«Àmoitié fou, double peine. » Avant que les jurés ne délibèrent, Me Sébastien Schapira les a implorés de ne pas tomber dans cet écueil craint des pénalistes. L’avocat général avait demandé vingt-sept ans de réclusion criminelle. Les jurés l’ont presque suivi à la lettre. Ce jeudi 23 février 2023, un peu plus de quatre ans après avoir mis le feu à son immeuble du 17 bis rue Erlanger, dans le XVIe arrondissement de Paris (lire l’épisode 1, « Incendie de la rue Erlanger : les troubles mentaux à la barre ») Essia B. a été condamnée à vingt-cinq années de prison, assorties d’une période de sûreté des deux tiers. À cette peine s’ajoutent quinze ans de suivi socio-judiciaire et d’injonction de soins à effectuer à sa sortie de détention.
La veille, le représentant du ministère public justifiait la lourde peine requise ainsi : « Qu’on ne me dise pas que je ne veux pas voir. J’ai compris le diagnostic de troubles borderline. Je constate aussi le soutien d’une famille aimante (lire l’épisode 3, « “J’ai une souffrance en moi que j’arrivais pas à contrôler” »). Je note cependant qu’Essia B. n’a jamais su se prendre en charge. La nuit du 4 au 5 février 2019 était la frustration de trop. » Pourtant, il aura fallu la plaidoirie de Léa Hufnagel, en défense, pour laisser apercevoir aux jurés et à la cour la réalité de ce dont souffre celle qui par son geste a causé la mort de 10 personnes et blessé, dans leur chair ou dans leur tête, une centaine d’autres. Durant les quatre ans d’instruction et les trois semaines de procès, aucun des médecins psychiatres qui ont suivi et soigné Essia B. avant les faits n’a été entendu. « “Borderline” ne veut pas dire “semi-malade”. Le trouble de la personnalité borderline est une maladie grave », a donc tenu à préciser son avocate. « Si on a un doute sur le fait qu’elle ne va pas bien, regardez-la. Et emportez son visage dans votre délibéré », a enjoint Me Schapira. Cette image n’aura pas empêché une lourde condamnation.

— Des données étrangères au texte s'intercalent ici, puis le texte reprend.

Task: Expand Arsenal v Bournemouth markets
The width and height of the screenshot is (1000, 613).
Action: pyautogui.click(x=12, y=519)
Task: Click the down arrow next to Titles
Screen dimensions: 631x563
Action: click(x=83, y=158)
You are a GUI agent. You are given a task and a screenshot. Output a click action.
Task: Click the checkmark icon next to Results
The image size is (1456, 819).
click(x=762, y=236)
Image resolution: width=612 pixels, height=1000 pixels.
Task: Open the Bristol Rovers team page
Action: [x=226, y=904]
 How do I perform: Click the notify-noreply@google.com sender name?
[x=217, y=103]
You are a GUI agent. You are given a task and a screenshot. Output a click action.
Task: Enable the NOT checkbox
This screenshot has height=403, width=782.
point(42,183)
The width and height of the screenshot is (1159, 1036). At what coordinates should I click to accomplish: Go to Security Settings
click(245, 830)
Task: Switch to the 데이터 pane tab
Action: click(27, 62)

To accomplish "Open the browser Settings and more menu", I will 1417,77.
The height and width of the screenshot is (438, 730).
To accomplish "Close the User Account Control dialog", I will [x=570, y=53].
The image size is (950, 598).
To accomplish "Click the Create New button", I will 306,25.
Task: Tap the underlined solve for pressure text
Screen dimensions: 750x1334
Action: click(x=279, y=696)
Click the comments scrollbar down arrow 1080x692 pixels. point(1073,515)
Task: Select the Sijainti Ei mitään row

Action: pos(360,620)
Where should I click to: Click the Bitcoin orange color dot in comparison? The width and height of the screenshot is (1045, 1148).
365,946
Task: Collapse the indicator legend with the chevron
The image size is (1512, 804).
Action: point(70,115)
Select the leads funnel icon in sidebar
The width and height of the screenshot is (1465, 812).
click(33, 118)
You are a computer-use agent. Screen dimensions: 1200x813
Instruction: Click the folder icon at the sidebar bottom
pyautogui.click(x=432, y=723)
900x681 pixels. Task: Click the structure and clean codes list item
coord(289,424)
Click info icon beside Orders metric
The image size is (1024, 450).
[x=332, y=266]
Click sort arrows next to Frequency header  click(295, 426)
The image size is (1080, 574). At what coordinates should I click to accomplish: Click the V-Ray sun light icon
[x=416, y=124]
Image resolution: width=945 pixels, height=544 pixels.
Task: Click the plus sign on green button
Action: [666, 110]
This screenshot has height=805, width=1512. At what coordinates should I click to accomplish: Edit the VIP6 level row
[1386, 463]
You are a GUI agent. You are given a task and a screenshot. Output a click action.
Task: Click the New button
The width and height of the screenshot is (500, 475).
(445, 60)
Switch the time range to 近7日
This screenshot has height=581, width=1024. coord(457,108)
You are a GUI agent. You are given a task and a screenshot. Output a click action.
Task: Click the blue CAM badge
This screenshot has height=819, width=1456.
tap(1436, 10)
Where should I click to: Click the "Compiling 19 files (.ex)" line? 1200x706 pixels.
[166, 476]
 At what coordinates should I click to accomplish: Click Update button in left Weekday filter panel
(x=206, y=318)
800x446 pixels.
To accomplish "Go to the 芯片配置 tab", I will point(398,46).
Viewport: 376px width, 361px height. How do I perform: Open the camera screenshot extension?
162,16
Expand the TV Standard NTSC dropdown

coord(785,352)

Sauf si elle décide de faire appel, Essia B.est donc en prison pour de bon. Elle ne vit plus dans cette incertitude qu’est la détention provisoire. Mais le flou persiste pour celle qui va désormais devoir gérer sa santé mentale depuis la prison. Un combat ordinaire derrière les barreaux. Car les détenus atteints de troubles psychiatriques y sont très nombreux. Et si l’on en croit les recherches effectuées sur le sujet, la prison a tendance à accentuer ces troubles.